* [The task] Read through the entries below and copy each line where "agent" turns up.

* [Data shown]
*** Begin section ***

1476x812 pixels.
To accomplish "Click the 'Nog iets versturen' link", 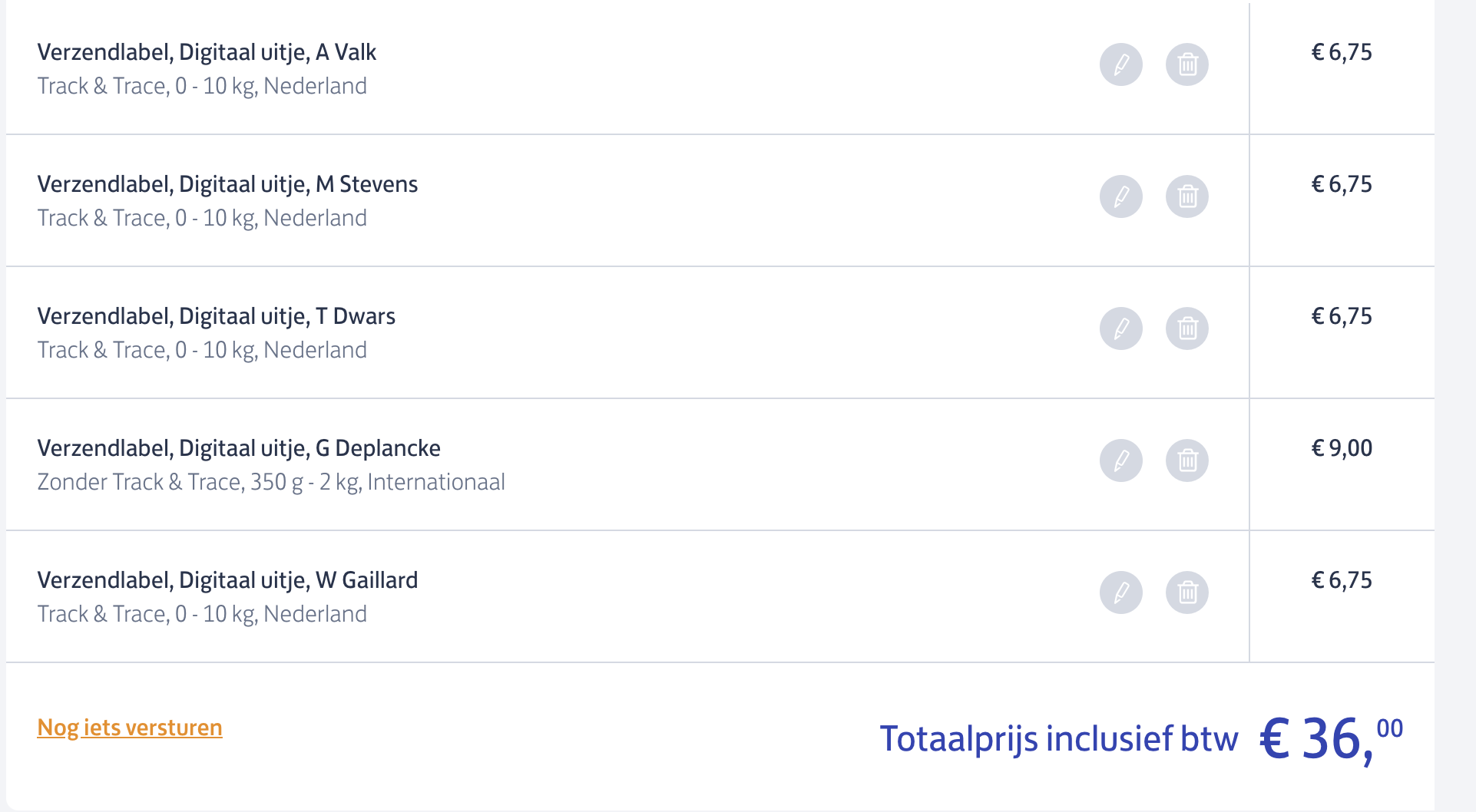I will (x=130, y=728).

*** End section ***
*** Begin section ***

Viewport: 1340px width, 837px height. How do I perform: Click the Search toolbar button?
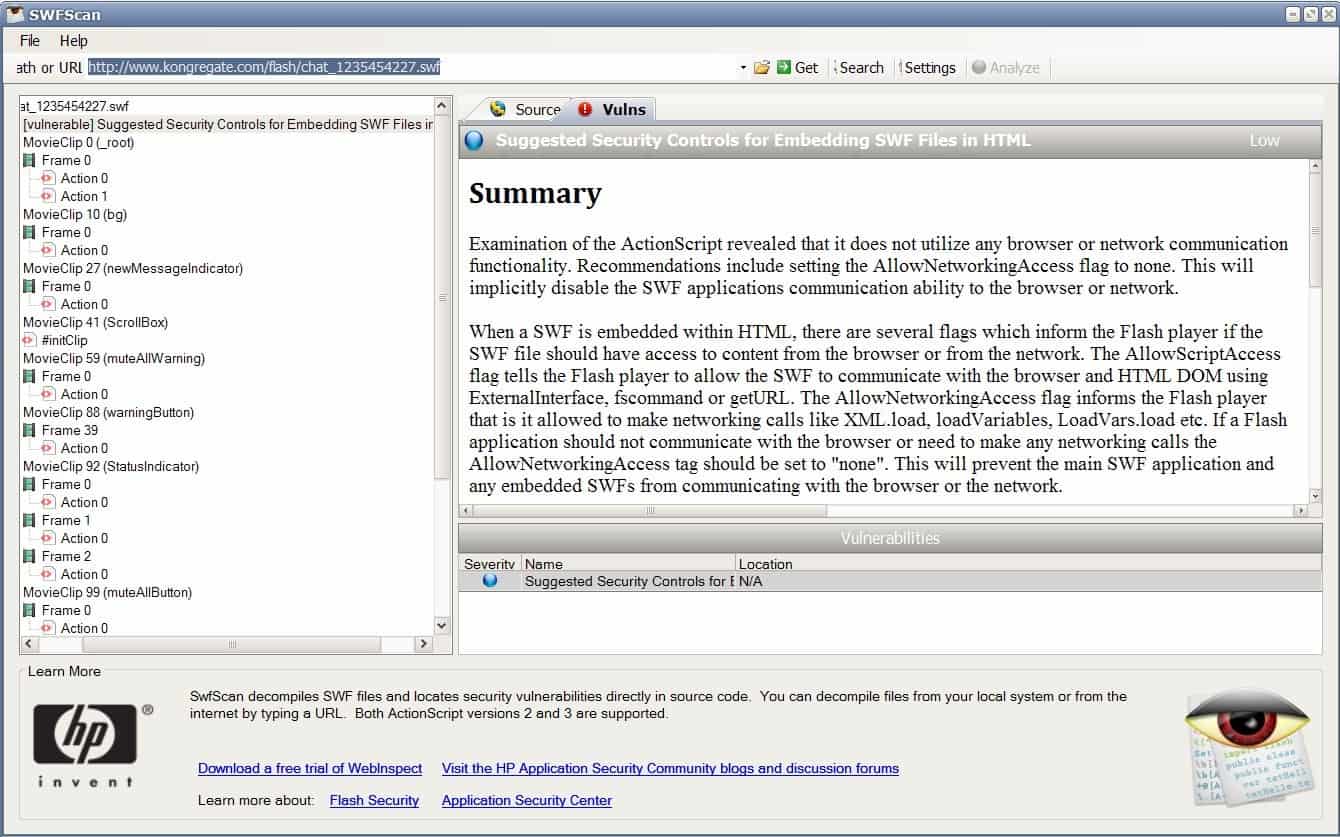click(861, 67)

*** End section ***
*** Begin section ***

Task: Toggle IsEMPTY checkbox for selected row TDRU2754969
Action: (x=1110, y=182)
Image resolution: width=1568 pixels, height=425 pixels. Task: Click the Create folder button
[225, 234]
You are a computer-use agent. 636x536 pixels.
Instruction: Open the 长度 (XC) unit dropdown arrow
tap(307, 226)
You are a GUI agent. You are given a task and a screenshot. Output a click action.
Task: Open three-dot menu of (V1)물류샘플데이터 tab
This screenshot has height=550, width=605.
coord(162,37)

*** End section ***

* [Solution]
You are a computer-use agent. 636x536 pixels.
You are a GUI agent. You are given a task and a screenshot. Output a click action.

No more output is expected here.